### Problem to work on
Say nothing but the number of lines below in which the string "Switch" appears.

====== Records shown

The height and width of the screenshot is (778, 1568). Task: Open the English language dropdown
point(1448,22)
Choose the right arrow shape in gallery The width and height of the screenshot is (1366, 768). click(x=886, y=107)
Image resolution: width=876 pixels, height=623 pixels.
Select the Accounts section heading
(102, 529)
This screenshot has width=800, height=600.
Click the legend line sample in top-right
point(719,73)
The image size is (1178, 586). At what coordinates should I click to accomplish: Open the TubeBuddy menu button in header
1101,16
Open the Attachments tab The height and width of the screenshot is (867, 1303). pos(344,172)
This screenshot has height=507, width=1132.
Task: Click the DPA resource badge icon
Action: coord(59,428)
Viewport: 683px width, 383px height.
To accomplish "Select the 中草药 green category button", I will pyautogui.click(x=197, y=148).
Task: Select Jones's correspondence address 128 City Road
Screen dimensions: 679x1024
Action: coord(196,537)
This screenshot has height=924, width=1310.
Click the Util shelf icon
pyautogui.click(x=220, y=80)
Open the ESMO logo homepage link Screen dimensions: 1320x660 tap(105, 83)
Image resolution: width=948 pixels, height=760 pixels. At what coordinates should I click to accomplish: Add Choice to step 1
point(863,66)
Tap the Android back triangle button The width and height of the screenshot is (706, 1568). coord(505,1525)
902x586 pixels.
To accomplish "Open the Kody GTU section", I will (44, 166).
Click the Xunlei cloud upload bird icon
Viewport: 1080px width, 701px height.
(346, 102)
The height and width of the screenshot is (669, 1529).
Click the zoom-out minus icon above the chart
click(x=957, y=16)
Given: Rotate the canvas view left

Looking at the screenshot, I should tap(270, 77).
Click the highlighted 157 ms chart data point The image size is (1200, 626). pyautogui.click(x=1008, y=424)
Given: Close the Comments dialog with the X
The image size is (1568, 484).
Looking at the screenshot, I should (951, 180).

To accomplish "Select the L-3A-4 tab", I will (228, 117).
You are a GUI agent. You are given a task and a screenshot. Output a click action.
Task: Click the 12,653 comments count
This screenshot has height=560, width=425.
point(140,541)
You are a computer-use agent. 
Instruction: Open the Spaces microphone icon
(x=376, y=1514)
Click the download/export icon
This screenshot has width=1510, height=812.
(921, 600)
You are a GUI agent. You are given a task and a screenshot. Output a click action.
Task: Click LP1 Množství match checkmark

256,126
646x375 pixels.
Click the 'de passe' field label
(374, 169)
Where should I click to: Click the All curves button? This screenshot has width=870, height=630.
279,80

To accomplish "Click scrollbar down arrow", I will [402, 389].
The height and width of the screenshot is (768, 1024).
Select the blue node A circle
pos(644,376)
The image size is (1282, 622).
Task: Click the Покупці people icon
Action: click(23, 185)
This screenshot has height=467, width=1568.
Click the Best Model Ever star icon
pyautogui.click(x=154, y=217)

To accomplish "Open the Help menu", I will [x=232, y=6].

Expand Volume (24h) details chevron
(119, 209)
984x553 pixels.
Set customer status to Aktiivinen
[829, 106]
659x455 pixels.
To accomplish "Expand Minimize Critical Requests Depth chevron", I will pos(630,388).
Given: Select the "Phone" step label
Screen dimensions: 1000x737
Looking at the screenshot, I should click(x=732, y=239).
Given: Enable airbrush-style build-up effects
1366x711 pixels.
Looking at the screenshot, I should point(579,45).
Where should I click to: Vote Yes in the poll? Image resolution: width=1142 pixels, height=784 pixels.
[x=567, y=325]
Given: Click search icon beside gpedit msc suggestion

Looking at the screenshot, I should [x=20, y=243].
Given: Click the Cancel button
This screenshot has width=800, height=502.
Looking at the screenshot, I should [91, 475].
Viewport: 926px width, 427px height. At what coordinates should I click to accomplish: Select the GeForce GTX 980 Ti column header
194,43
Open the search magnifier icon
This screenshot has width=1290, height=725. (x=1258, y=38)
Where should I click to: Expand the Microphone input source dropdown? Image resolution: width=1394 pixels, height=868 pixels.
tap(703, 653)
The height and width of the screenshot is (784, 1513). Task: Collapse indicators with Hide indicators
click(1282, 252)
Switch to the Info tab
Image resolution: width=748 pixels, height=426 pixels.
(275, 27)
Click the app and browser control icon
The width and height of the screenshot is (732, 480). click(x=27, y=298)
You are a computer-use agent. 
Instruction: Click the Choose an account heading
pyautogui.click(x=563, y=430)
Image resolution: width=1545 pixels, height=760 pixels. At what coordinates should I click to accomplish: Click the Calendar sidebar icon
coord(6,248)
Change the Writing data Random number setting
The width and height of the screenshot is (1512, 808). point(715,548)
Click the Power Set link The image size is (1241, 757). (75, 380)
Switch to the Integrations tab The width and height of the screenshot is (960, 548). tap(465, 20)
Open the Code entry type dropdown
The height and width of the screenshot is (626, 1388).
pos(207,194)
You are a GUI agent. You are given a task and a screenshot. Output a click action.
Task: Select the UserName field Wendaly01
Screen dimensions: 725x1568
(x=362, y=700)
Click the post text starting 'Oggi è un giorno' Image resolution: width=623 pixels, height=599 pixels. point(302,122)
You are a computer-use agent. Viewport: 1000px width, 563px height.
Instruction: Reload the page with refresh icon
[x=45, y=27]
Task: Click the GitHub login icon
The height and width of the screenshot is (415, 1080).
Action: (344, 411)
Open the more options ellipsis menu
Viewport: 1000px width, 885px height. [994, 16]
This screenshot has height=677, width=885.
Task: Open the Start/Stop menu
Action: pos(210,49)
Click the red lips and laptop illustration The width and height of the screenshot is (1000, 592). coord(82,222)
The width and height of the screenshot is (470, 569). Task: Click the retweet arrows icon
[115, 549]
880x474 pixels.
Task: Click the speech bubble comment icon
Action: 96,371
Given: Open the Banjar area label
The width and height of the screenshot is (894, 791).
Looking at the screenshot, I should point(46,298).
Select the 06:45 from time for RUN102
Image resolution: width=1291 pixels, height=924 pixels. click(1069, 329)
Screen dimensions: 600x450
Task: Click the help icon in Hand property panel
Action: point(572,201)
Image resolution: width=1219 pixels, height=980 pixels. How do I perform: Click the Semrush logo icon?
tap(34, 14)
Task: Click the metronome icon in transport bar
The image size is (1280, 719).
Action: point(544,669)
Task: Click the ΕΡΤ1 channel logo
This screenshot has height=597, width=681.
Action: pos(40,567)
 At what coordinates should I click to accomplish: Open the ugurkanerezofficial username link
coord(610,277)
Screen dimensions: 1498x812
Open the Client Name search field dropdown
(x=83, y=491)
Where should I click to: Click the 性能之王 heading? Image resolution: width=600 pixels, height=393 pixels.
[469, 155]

============

### Answer box
2